Godbody by Theodore Sturgeon uses that structure.

Game of Thrones is 5 books, a couple novellas and some short stories that more or less does that. One reason why despite the pretty decent writing I dislike it intensely. I hate books I need to keep a sticky note in reminding me who is who.

This movie, in some sense:

Slacker (1991, U.S., dir. Richard Linklater)

Asimov did an award-winning novel – THE GODS THEMSELVES – where three spouses in a polygamous marriage so rotate for each chapter of the book’s middle portion: one is the protagonist, and then the second, and then the third, and then the first one again, and on and on, and on and on, for a novella-length story.

(So why did I say it’s a novel? Because that section comes after the opening chapters – presented somewhat out of order – showcasing yet another protagonist, and contributing to the same overall plot; it’s all then followed up by yet another other protagonist taking the stage in the closing chapters.)

I thought the OP was suggesting that there would be no going back to previous protangonists - which is what happens in Godbody.

Sometimes A Great Notion

"The novel uses the technique of having multiple characters speak sequentially in the first person, with no announcement that the first-person speaker has changed. A first reading can be confusing, but subsequent readings reveal that Kesey always provides a clue, quickly referring to the previously-presumed first character in the third person. "

IF I’m reading you right… well, the idea is pretty old. As far back as the 1860’s, Willkie Collins used the gimmick of multiple narrators and multiple protagonists for each chapter of the same story in ***The Woman in White ***and The Moonstone.

Some of the narrators are good, decent people that we root for… but a few are evil, and some are wholly unlikeable, even when they’re not criminals.

It’s also been used in video games. In Eternal Darkness: Sanity’s Requiem, you play as a series of viewpoint characters stretching from a Roman centurion in 26 BC to a college student in Rhode Island in 2000 AD. The sequence isn’t strictly chronological, instead skipping around as various characters interact with different elements of the antagonist’s plan, with a frame story of the most modern character experiencing their stories.

Recently, Nick Hornby has done this.

I would think The Sound and the Fury fits the bill.

It’s not exactly an idea. It’s a device, and one that has been used by numerous authors before this.

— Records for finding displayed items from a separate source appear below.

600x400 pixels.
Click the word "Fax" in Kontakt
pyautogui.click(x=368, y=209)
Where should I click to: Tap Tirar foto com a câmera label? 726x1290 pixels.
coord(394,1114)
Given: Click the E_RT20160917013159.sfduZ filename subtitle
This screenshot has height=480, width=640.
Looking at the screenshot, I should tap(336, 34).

The good news is that this, plus an actual idea, equals a book proposal.

To the OP… Only way to find out if it’s good or if it’ll work… Is to write it.

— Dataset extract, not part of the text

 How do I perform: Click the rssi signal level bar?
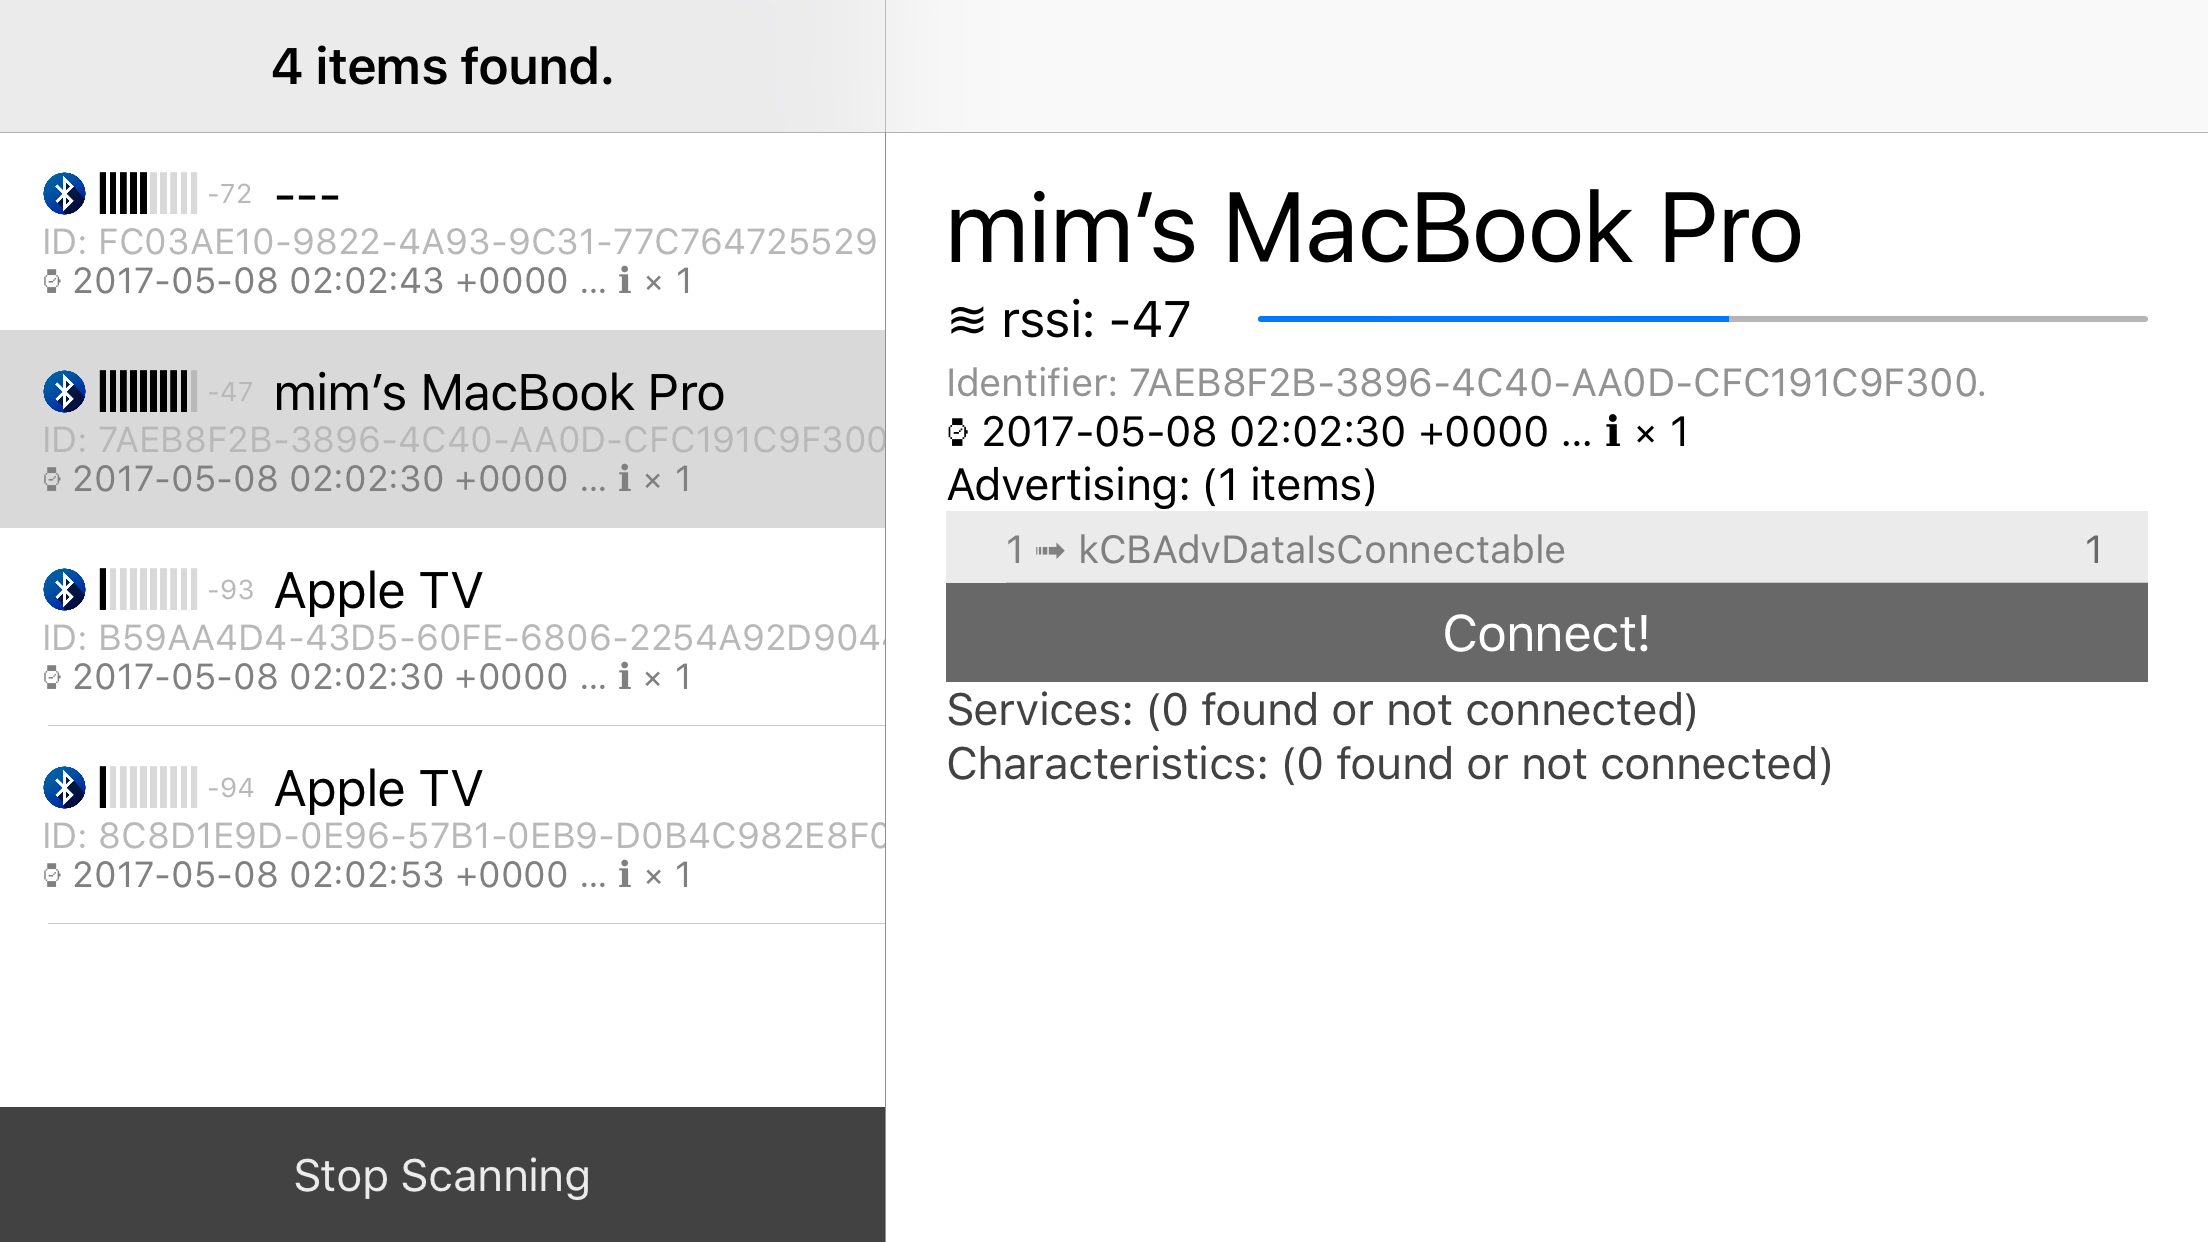pyautogui.click(x=1702, y=319)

“Haunted”, by Chuck Palahniuk, does something I think is pretty close to what you mean, and does it quite interestingly.

“Number of the Beast”, by Robert Heinlein, also switches POV from one character to another, with first-person narration, periodically. I enjoyed the book, a lot of people don’t.

I haven’t seen it but isn’t this the way Cloud Atlas is done?

Dragon Warrior IV/Dragon Quest:The Chapters of the Chosen employs a similar structure, where each part of the game is divided into “chapters” and in each chapter you play characters in one part of an over-arching story arc that comes together in the final chapter.

Planning on it. I’ll post it on my blog when it’s done, then share it with the Dope.